During the conclave, held in the Sistine Chapel, Benedict was nearly widely viewed as the most plausible successor to John Paul II, but ironically, he did not want to be Pope.

Although Benedict was viewed as a reformer due to his embrace of Vatican II, implementation of measures intended to bring him closer to the masses, and de-emphasis of the Papal office, he was also a rival of liberal movements and blamed “moral relativism” and secularism for the major problems of the 21st century. To prevent a rift within the Church, he also approved the continued use of the Tridentine Mass, the pre-1962 Latin text modified and translated at Vatican II.

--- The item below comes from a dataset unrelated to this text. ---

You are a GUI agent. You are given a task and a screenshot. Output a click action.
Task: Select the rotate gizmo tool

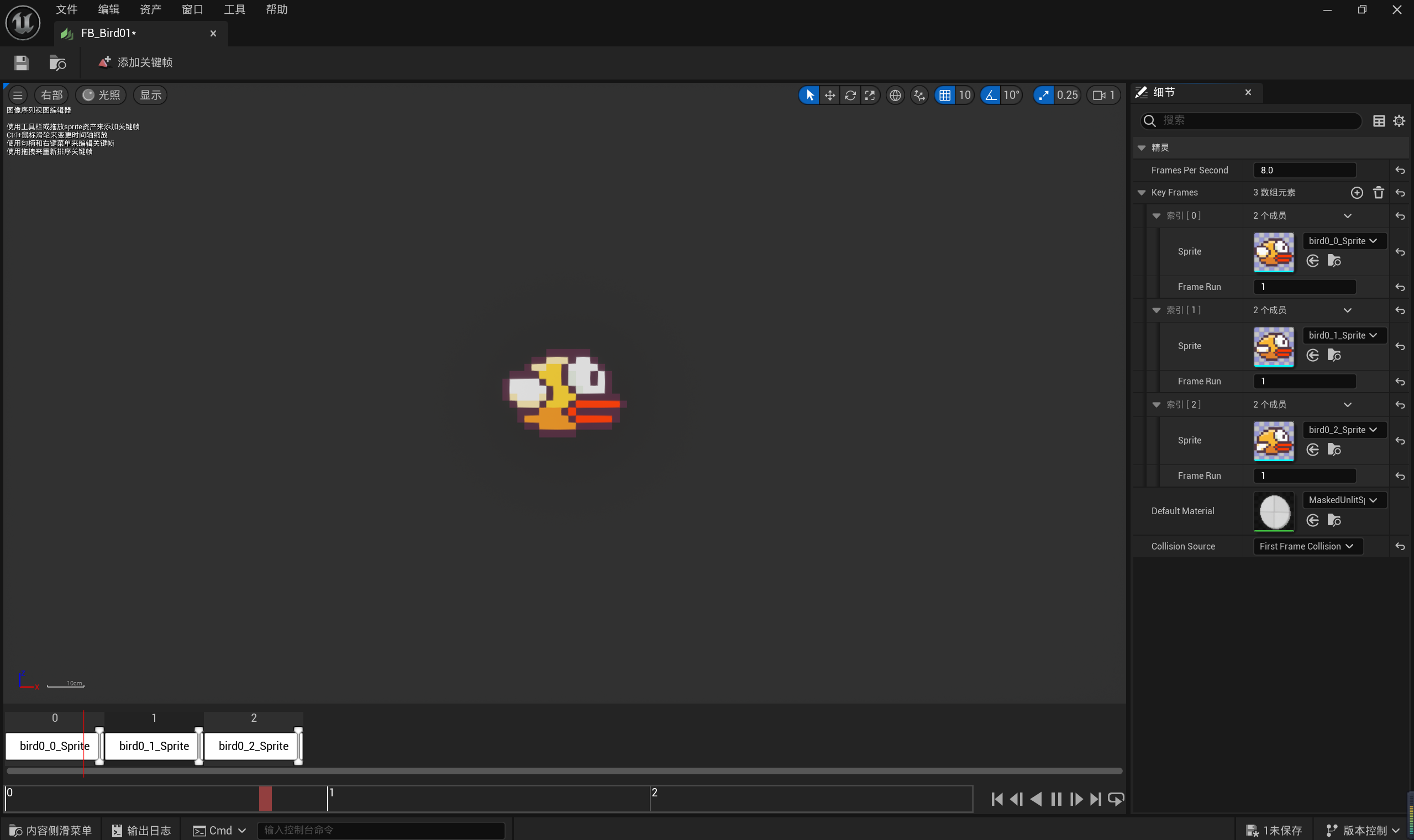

During his term as head of the Congregation for the Doctrine of the Faith, Benedict persuaded John Paul II to place sexual abuse investigations under the jurisdiction of the CDF, and he vigorously pursued investigations against accused clergy. In addition, he pioneered various modifications to canon law, including widening the scope of criminal offences and instituting a swift dismissal procedure for clergy. As Pope Benedict continued this initiative but was criticised for several high-profile abuse cases that did not result in removal, as well as the embarrassing revelation that he had overlooked abuse charges against clergy during his time as Archbishop of Munich and Freising.

Benedict’s declaration in February 2013 that he would resign as pontiff due to health concerns was unexpected but perhaps not entirely unexpected. After a hemorrhagic stroke in 1991 and receiving a pacemaker in early 2005, he was initially hesitant to assume the position. He was the first Pope to abdicate since Gregory XII in 1415 and the first Pope to do so freely since Celestine V in 1294. 

Benedict took the title “Pope Emeritus” upon his retirement and continued to be addressed as His Holiness. In the Vatican Gardens, he moved inside the refurbished Mater Ecclesiae Monastery. He continued to write and speak, including multiple appearances alongside his successor, Pope Francis I. He did not, however, lead a cloistered existence. It was known that he suffered from high blood pressure, but the Vatican refused to provide any information. However, it was later disclosed that he had an inflammation of the trigeminal nerve, the facial nerve responsible for facial feelings and the use of the jawbone.

As a constituent of the Catholic clergy, Benedict has never married and is not known to have any children. His brother Georg Ratzinger and sister Maria have also passed away, in 2020 and 1991, and neither was married or had children.